### TASKS
A: In the passage on test-taking strategies, copy the text starting with "When returning to" and going on through "their selected answers.".
B: According to the passage on test-taking strategies, what is the final behavior of test-wise individuals?

++++ PASSAGE FOR REVIEW ++++

When returning to the skipped questions, these individuals use reasoning and the process of elimination to 
make educated guesses (McClain, 1983). The final behavior of test- wise individuals includes reviewing their 
work or their selected answers. 

Researchers have successfully demonstrated that training individuals to use one of the foregoing strategies, 
or a combination of them, can enhance test performance. For example, individuals diagnosed with learning 
disabilities, emotional or behavioral disorders often demonstrate a lack of test-taking strategies (Scruggs & 
Tolfa, 1985; Scruggs & Mastropieri, 1986). Numerous experiments have found that when these populations of 
individuals, whether in elementary school, middle school or college, are provided with useful test- taking 
strategies and training to utilize the strategies, their test performances improve (Scruggs & Mastropieri, 1986; 
Therrien, Hughes, Kapelski, & Mokhtari, 2009; Ritter & Idol-Maestas, 1986; Holzer, Madaus, Bray, & Kehle, 
2009; Hughes, Deshler, Ruhl, & Schumaker, 1993). These experiments would suggest that the strategies and 
behaviors demonstrated by test-wise individuals can, in fact, assist with the test-taking process and contribute 
to better test performance.

++++ SUPPLIED MATERIAL ++++

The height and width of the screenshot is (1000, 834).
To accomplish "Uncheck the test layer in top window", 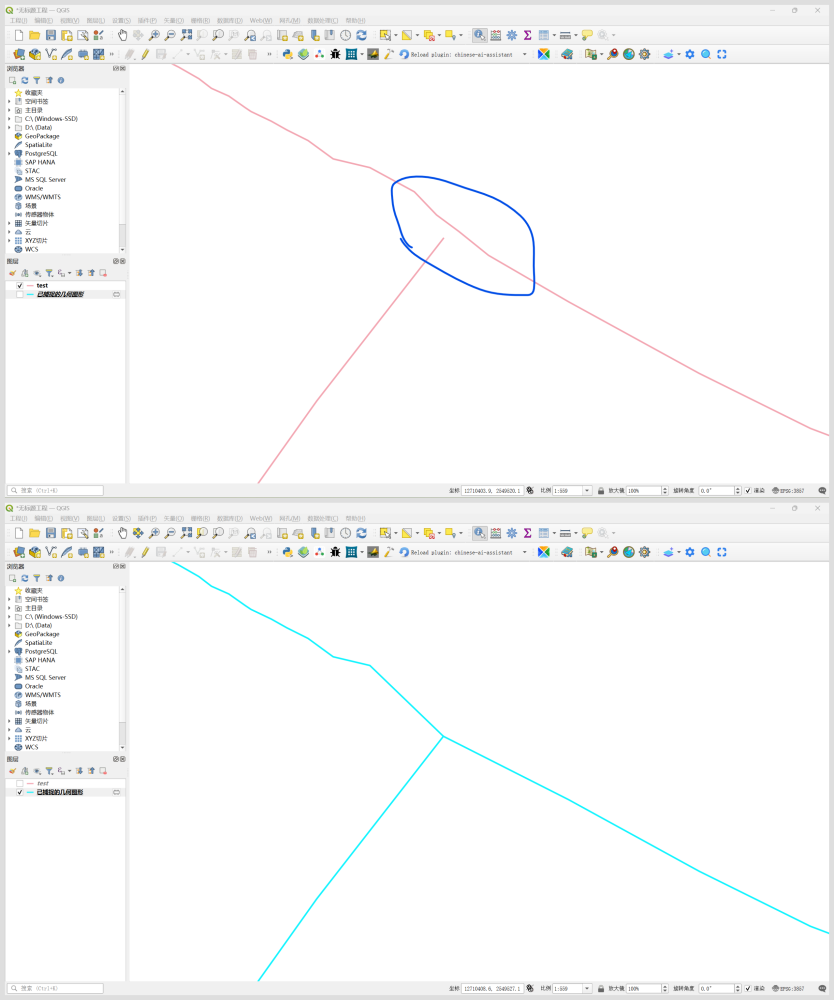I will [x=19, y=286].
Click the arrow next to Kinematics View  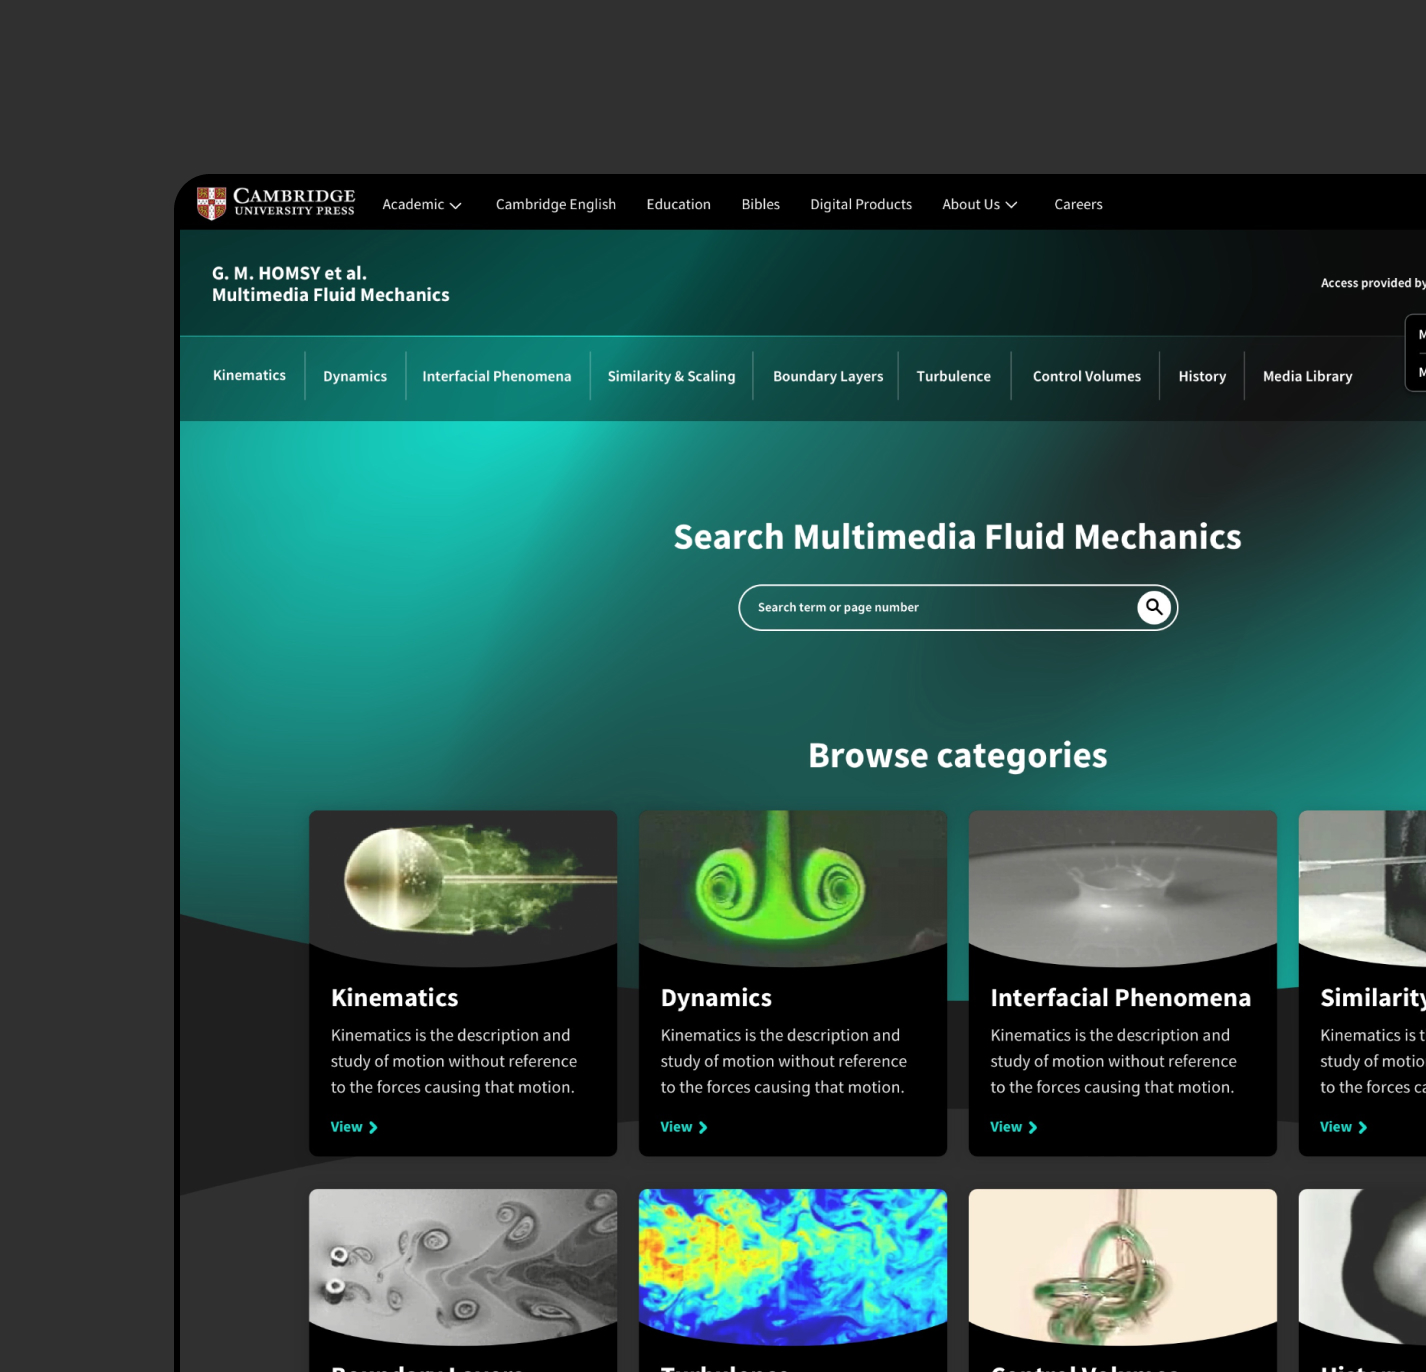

++++

### TASK-BY-TASK OUTPUTS
A:
When returning to the skipped questions, these individuals use reasoning and the process of elimination to 
make educated guesses (McClain, 1983). The final behavior of test- wise individuals includes reviewing their 
work or their selected answers.

B: Reviewing their work or their selected answers.